If an object is capable of converting to more than one primitive type, _it may use the optional hint PreferredType to favour that type_. Conversion occurs according to Table 9:

Yes, sorry, I meant to capitalize ToString, not toString.

More problematic, as ToString _will_ force any ToPrimitive into a String type. Looks like operator overloading is needed!

Well, that'll teach me for not reading the spec! I had no idea Array.prototype.sort used toString().

No, you just can't use Array.prototype.sort()'s default comparator on dates effectively.

Wow, yeah, I guess I'd only been sorting explicit ISO string representations previously, because I hadn't run into that behaviour before. But now that I test it out...

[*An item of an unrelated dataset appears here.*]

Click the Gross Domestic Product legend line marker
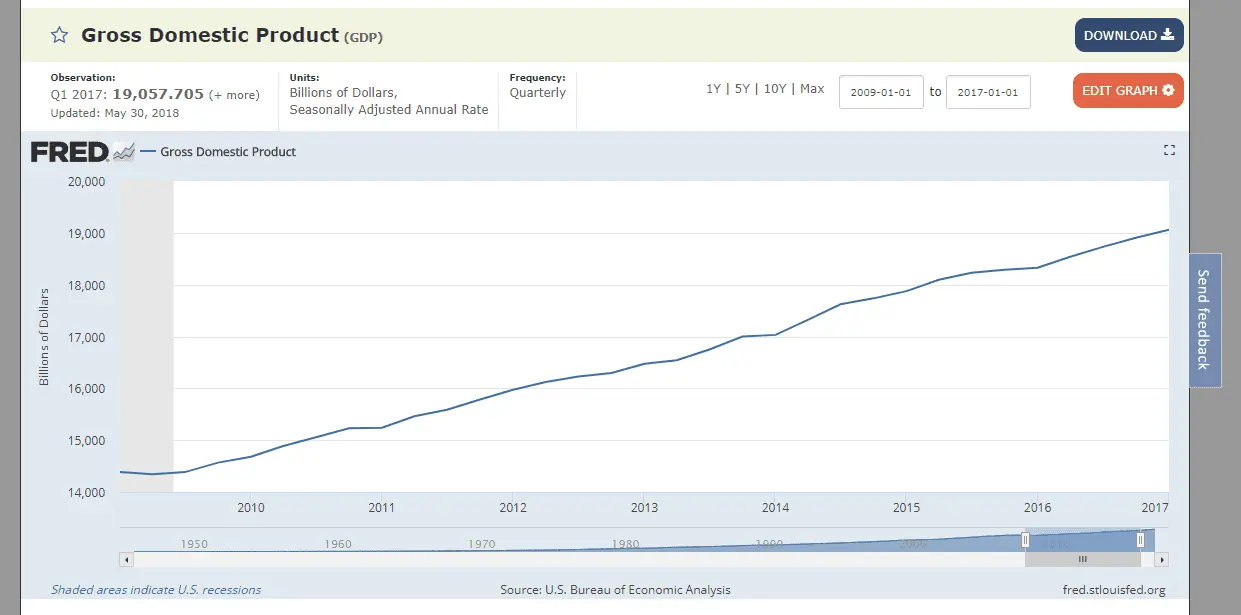 pyautogui.click(x=148, y=152)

[1, 2, 3].map(n => new Date(2017, 6, n)).sort();
/*
[
  Mon Jul 03 2017 00:00:00 GMT+1000 (AEST),
  Sat Jul 01 2017 00:00:00 GMT+1000 (AEST),
  Sun Jul 02 2017 00:00:00 GMT+1000 (AEST)
]
*/

About operator overloading: I was thinking that maybe we could start with static methods on constructors, and then upgrade to operator overloading. However, in the design of BigInt, that approach was rejected by people I talked with on the committee in favor of just having the operators overloaded.

The default sort comparison is entirely busted. I don't see a point in trying to overload new dates to make it fixed. As long as there's an effective comparison method that can be called directly, or passed in as an argument, it seems good to me.

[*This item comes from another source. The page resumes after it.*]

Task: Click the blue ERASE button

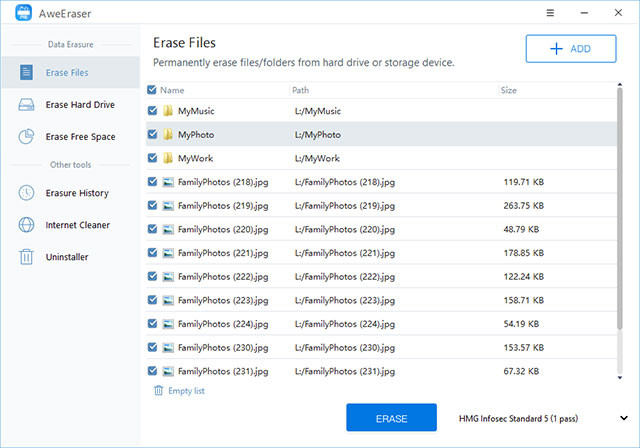Action: (x=391, y=417)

If we want to make comparison to other types with < throw, how about making the valueOf method exist and throw? We could patch SortCompare, but really, given how entirely broken it would remain, that seems like "putting lipstick on a pig"; we obviously can't make .toString() throw in general.

I don鈥檛 believe this is something that鈥檚 being done in the scope of this project, and therefore am closing it. Please feel free to reopen. Adding the deferred label so we can probably come back to this later.

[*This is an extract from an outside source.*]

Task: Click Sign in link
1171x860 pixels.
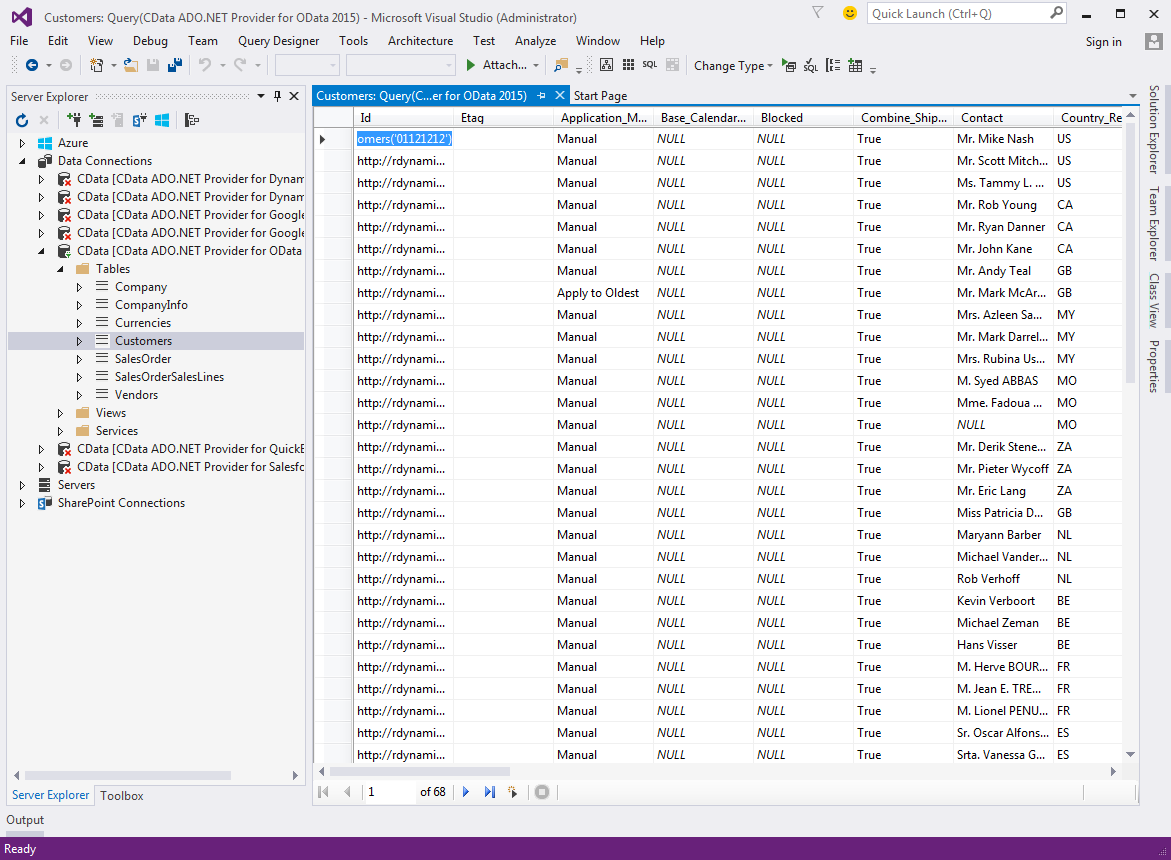Action: tap(1103, 42)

I don't have privileges to reopen, but I think this should be in the scope of the project.

datetime-comparison would be trivial (w/o overloading) if javascript sticks with [utc] ISOStrings for most of its business-logic -- and this proposal instead focused on static-functions that manipulated [utc] ISOStrings instead of classes.

@mj1856 @pipobscure @sffc what do you all think about this?

I think this is within the scope of the proposal if someone can champion this bug and figure out the right way to specify the comparison function.

I believe the current proposal is to add such a comparison function.

Correct, and in fact more than one.

Can we close this issue, then?

We still need spec text.

Closing, because we have a decision and we're trying to find what needs to be discussed.